■ **Task prompt**
Could you repeat the entries in the stretch from the one containing "You are a GUI" through the end of the entries, swapping "screenshot" for "screen capture", keeping everything else the same, and leaving the pictures out?

■ **Task material**
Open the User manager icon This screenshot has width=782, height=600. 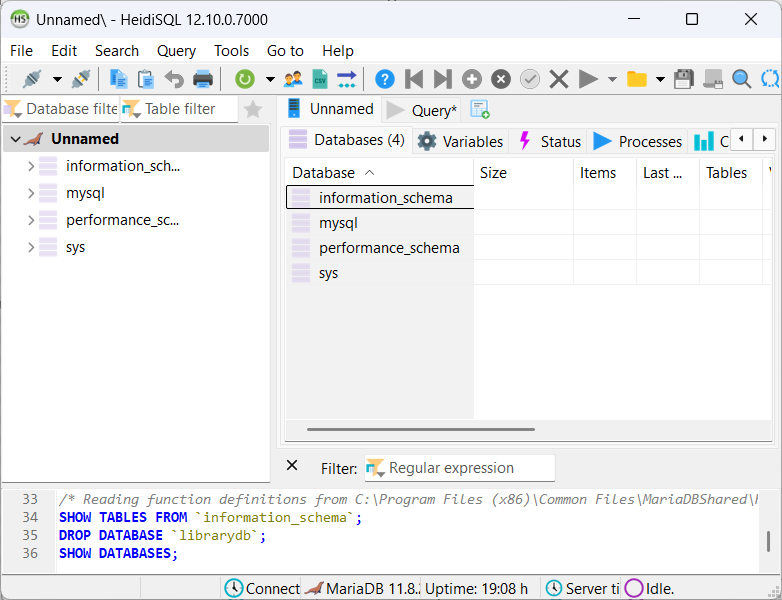[293, 79]
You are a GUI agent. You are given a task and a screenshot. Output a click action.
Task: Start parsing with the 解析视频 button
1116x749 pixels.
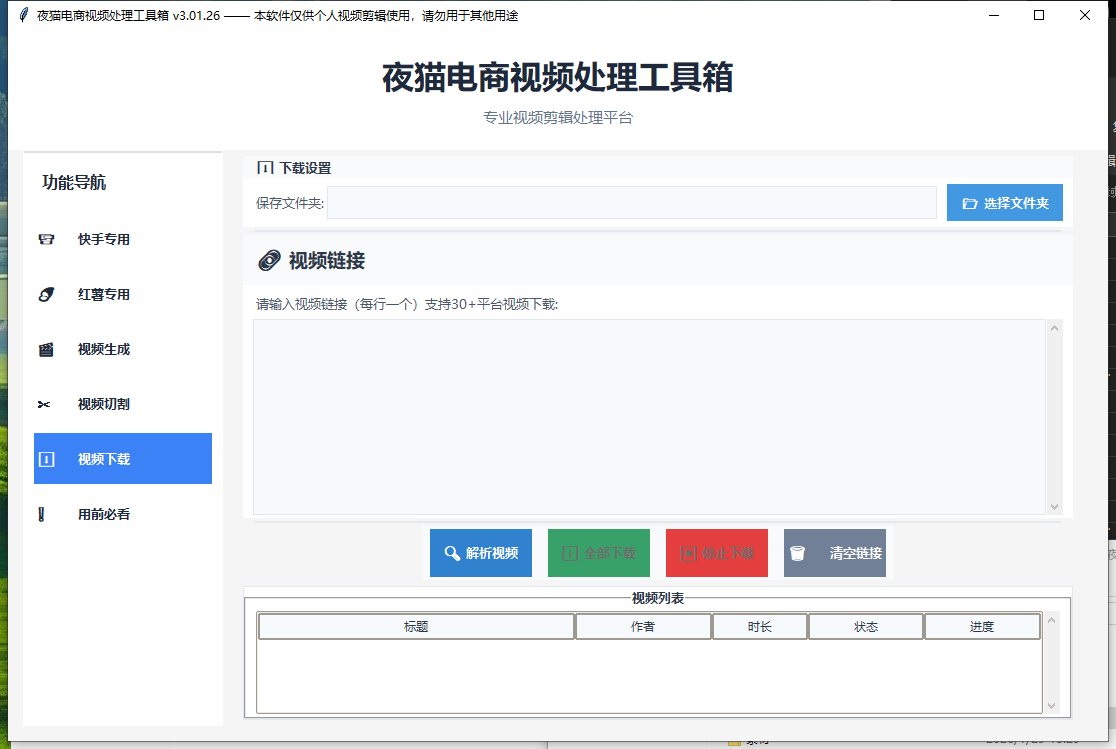481,552
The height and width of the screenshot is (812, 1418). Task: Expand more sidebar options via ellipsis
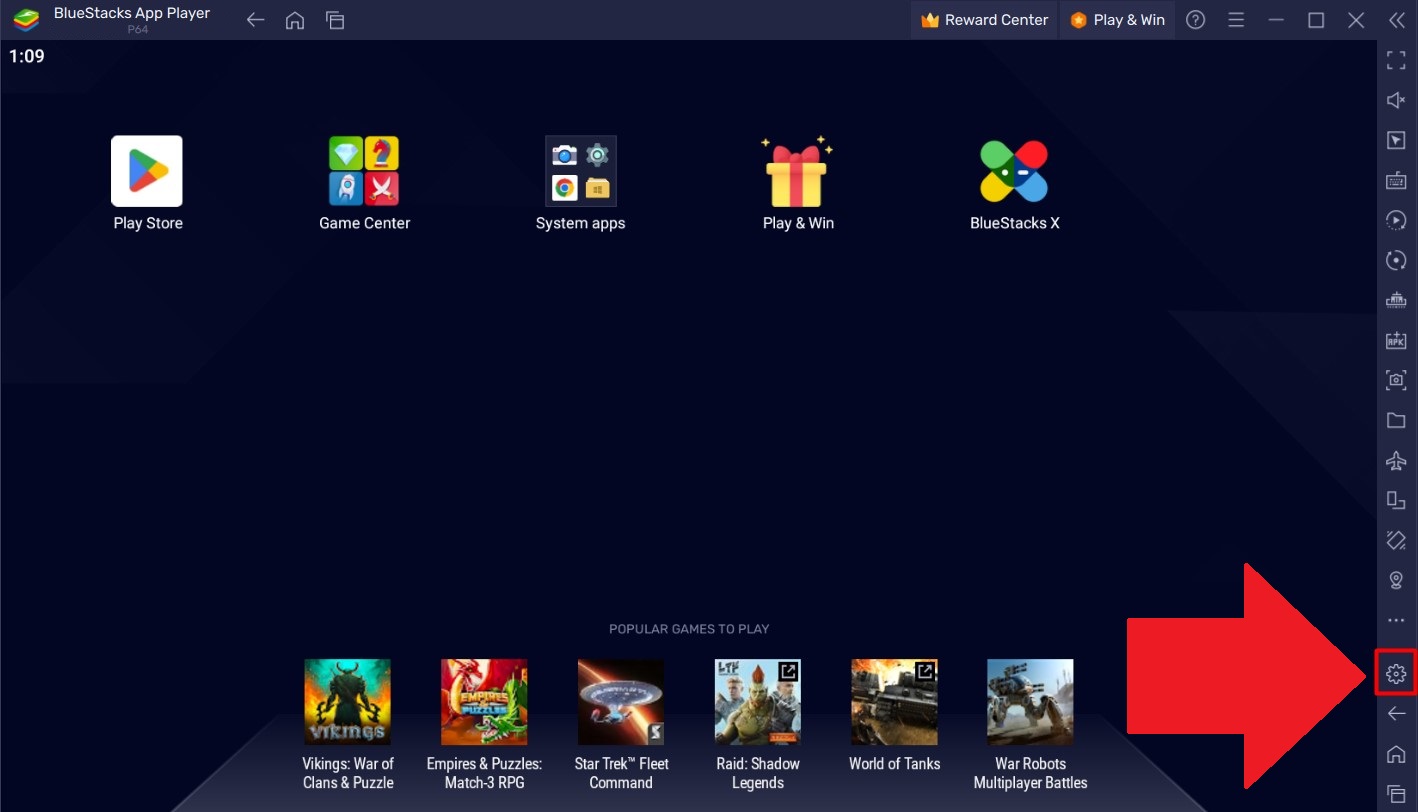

■ **Task result**
You are a GUI agent. You are given a task and a screen capture. Output a click action.
Task: Start parsing with the 解析视频 button
1116x749 pixels.
481,552
The height and width of the screen capture is (812, 1418). Task: Expand more sidebar options via ellipsis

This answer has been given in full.